DSM menyerahkan seluruh penggarapan Soenting Melajoe kepada Roehana sebagai pemimpin redaksinya. Inilah yang menjadi puncak pencitraan Roehana sebagai perempuan Indonesia pertama yang berprofesi sebagai wartawan. Awalnya, kerja Roehana hanya memetakan pemikirannya sembari merilis berita dan tulisan dari koran-koran luar negeri untuk ditampilkan di Soenting Melajoe. Namun kemudian Roehana benar-benar menjalani tugasnya sebagai wartawan. Roehana tak jarang bolak-balik Kotogadang-Bukittinggi untuk meliput peristiwa-peristiwa aktual yang sedang terjadi.
Soenting Melajoe diterbitkan dari Padang namun Roehana tak perlu berpindah domisili. Dari Kotogadang, Roehana tetap bisa mengendalikan redaksi Soenting Melajoe, yakni cukup dengan mengirim tulisan selama sepekan dan berkoordinasi dengan awak redaksi di Padang. Roehana menulis dengan tulisan tangan karena dia merasa masih nyaman dengan gaya konvensional ini, selain tidak memiliki dan belum mahir menggunakan mesin ketik. Kecuali aktif dan produktif dalam menulis, Roehana turun langsung mencari bakat terpendam para perempuan yang gemar menulis ke pelosok-pelosok, serta mengusahakan dibukanya biro-biro Soenting Melajoe di berbagai tempat untuk memudahkan distribusinya.

• **Petunjuk Tugas**
(1) Ubah paragraf kutipan tentang Roehana yang diawali "Soenting Melajoe diterbitkan dari Padang" menjadi daftar poin singkat yang memuat fakta-fakta utamanya.
(2) Teruskan kutipan tentang Roehana di atas, mulai setelah kalimat terakhirnya.

• **Bahan yang Disediakan**

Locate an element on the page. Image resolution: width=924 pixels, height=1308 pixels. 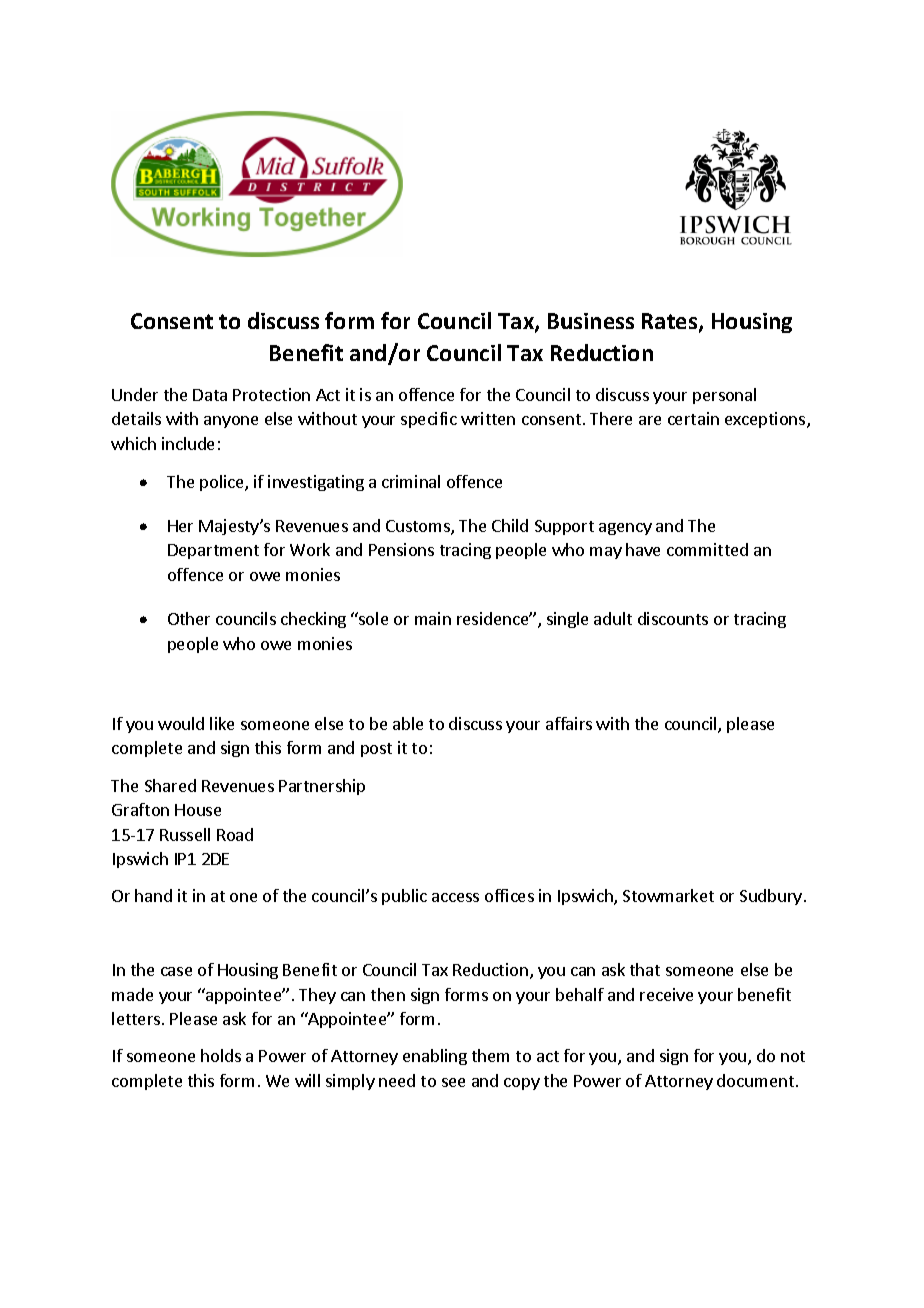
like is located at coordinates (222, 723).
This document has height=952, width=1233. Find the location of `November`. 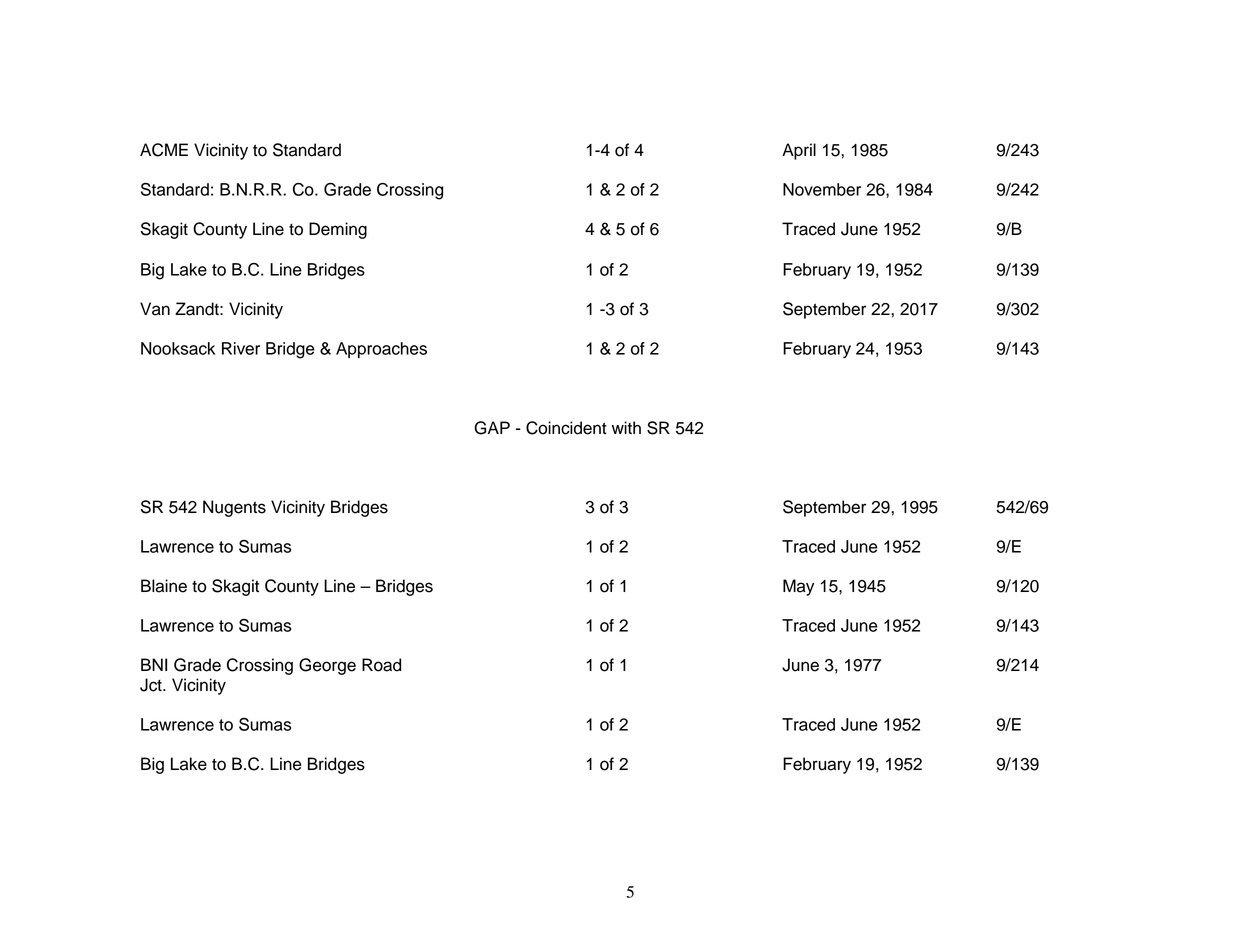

• **Jawaban Latihan**
(1)
- Soenting Melajoe terbit di Padang, tetapi Roehana tidak perlu pindah dari Kotogadang.
- Dari Kotogadang, ia mengendalikan redaksi dengan mengirim tulisan selama sepekan dan berkoordinasi dengan awak redaksi di Padang.
- Ia menulis dengan tangan karena nyaman dengan cara itu, juga karena tidak punya dan belum mahir memakai mesin ketik.
- Selain aktif dan produktif menulis, ia turun ke pelosok mencari perempuan berbakat yang gemar menulis.
- Ia mengusahakan pembukaan biro-biro Soenting Melajoe di berbagai tempat agar distribusinya lebih mudah.

(2)
Selain bersama Soenting Melajoe, Roehana juga terlibat dalam beberapa koran lainnya. Pada 1913, di samping pekerjaaan utamanya sebagai pemimpin redaksi Soenting Melajoe, Roehana juga menjadi awak redaksi Saoedara Hindia, surat kabar terbitan Kotogadang, tempat Roehana bermukim. Selanjutnya, pada 1920, saat Roehana menetap di Medan sembari mengajar pada sekolah Dharma Putra, dia membantu penerbitan surat kabar Perempoean Bergerak (Dian Andika Winda, 2008: 148).
Perempoean Bergerak merupakan koran terbitan Deli yang juga mengusung semangat feminisme kendati tetap memuat sajian rumah tangga, sopan-santun, keluarga, penjagaan anak, pergaulan sehari-hari, dan masak memasak. Segmen pembacanya pun juga ditujukan bagi laki-laki. Argumentasinya, kemajuan perempuan dan bangsa hanya akan tercapai dengan kerjasama antara laki-laki dan perempuan. ‘Perempoean Bergerak dipelopori para aktivis perempuan ternama kala itu, antara lain Boetet Satidjah, Anong S Hamidah, Siti Sahara, Ch Baridjah, TA Safariah, dan Siti Satiaman. Nama terakhir yang disebut adalah pemimpin redaksi sekaligus istri dari jurnalis terkemuka, Parada Harahap (Rhoma Dwi Aria Yuliantri, 2008: 88).
Roehana sempat pula menjadi redaktur surat kabar Radio dan Tjahaja Sumatra yang diterbitkan di Padang. Namun, meski sudah kenyang berbagai pengalaman di dunia pers, Soenting Melajoe tetap saja menjadi ciri yang paling lekat pada diri Roehana sebagai seorang jurnalis perempuan yang paling terkemuka.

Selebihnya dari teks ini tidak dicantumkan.